__EXERCISE__.
Each record below must be retyped exactly, with nothing left out.

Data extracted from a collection

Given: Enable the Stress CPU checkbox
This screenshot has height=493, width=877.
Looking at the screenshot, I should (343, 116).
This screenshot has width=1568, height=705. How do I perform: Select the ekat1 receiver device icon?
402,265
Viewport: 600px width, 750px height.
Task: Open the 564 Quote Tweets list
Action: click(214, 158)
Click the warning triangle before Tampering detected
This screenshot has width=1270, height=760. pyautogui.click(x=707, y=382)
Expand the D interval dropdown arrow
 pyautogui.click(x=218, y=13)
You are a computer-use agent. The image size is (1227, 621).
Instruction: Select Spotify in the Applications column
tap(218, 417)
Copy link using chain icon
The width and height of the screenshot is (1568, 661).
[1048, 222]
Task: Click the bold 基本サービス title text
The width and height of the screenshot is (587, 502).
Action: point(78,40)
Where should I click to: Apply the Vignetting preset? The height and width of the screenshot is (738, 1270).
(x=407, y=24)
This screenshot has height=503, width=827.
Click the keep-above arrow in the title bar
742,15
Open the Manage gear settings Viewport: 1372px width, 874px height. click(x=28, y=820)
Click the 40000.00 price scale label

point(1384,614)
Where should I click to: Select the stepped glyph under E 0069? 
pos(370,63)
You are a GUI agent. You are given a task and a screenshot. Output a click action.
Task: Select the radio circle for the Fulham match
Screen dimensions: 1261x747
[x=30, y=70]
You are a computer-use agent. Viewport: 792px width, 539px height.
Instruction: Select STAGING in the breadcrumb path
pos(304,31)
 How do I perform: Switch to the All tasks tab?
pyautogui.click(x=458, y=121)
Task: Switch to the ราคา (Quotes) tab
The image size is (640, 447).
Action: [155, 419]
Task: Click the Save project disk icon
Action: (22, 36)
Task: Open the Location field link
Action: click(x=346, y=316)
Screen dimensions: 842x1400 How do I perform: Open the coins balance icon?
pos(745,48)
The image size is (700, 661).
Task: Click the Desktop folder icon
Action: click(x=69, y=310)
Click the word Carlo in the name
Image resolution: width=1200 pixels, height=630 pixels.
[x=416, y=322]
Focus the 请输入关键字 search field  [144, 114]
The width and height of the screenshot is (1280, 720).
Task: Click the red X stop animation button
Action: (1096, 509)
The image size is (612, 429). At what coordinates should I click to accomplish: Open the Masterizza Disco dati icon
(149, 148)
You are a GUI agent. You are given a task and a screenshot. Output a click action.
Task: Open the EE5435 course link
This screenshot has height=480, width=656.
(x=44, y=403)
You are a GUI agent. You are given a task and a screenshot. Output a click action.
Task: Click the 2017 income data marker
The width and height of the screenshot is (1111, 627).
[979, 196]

__ANSWER TO THIS PROBLEM__.
Given: Enable the Stress CPU checkbox
This screenshot has height=493, width=877.
Looking at the screenshot, I should (343, 116).
This screenshot has width=1568, height=705. How do I perform: Select the ekat1 receiver device icon?
402,265
Viewport: 600px width, 750px height.
Task: Open the 564 Quote Tweets list
Action: click(214, 158)
Click the warning triangle before Tampering detected
This screenshot has width=1270, height=760. pyautogui.click(x=707, y=382)
Expand the D interval dropdown arrow
 pyautogui.click(x=218, y=13)
You are a computer-use agent. The image size is (1227, 621).
Instruction: Select Spotify in the Applications column
tap(218, 417)
Copy link using chain icon
The width and height of the screenshot is (1568, 661).
[1048, 222]
Task: Click the bold 基本サービス title text
The width and height of the screenshot is (587, 502).
Action: point(78,40)
Where should I click to: Apply the Vignetting preset? The height and width of the screenshot is (738, 1270).
(x=407, y=24)
This screenshot has height=503, width=827.
Click the keep-above arrow in the title bar
742,15
Open the Manage gear settings Viewport: 1372px width, 874px height. click(x=28, y=820)
Click the 40000.00 price scale label

point(1384,614)
Where should I click to: Select the stepped glyph under E 0069? 
pos(370,63)
You are a GUI agent. You are given a task and a screenshot. Output a click action.
Task: Select the radio circle for the Fulham match
Screen dimensions: 1261x747
[x=30, y=70]
You are a computer-use agent. Viewport: 792px width, 539px height.
Instruction: Select STAGING in the breadcrumb path
pos(304,31)
 How do I perform: Switch to the All tasks tab?
pyautogui.click(x=458, y=121)
Task: Switch to the ราคา (Quotes) tab
The image size is (640, 447).
Action: [155, 419]
Task: Click the Save project disk icon
Action: (22, 36)
Task: Open the Location field link
Action: click(x=346, y=316)
Screen dimensions: 842x1400 How do I perform: Open the coins balance icon?
pos(745,48)
The image size is (700, 661).
Task: Click the Desktop folder icon
Action: click(x=69, y=310)
Click the word Carlo in the name
Image resolution: width=1200 pixels, height=630 pixels.
[x=416, y=322]
Focus the 请输入关键字 search field  [144, 114]
The width and height of the screenshot is (1280, 720).
Task: Click the red X stop animation button
Action: (1096, 509)
The image size is (612, 429). At what coordinates should I click to accomplish: Open the Masterizza Disco dati icon
(149, 148)
You are a GUI agent. You are given a task and a screenshot. Output a click action.
Task: Open the EE5435 course link
This screenshot has height=480, width=656.
(x=44, y=403)
You are a GUI agent. You are given a task and a screenshot. Output a click action.
Task: Click the 2017 income data marker
The width and height of the screenshot is (1111, 627).
[979, 196]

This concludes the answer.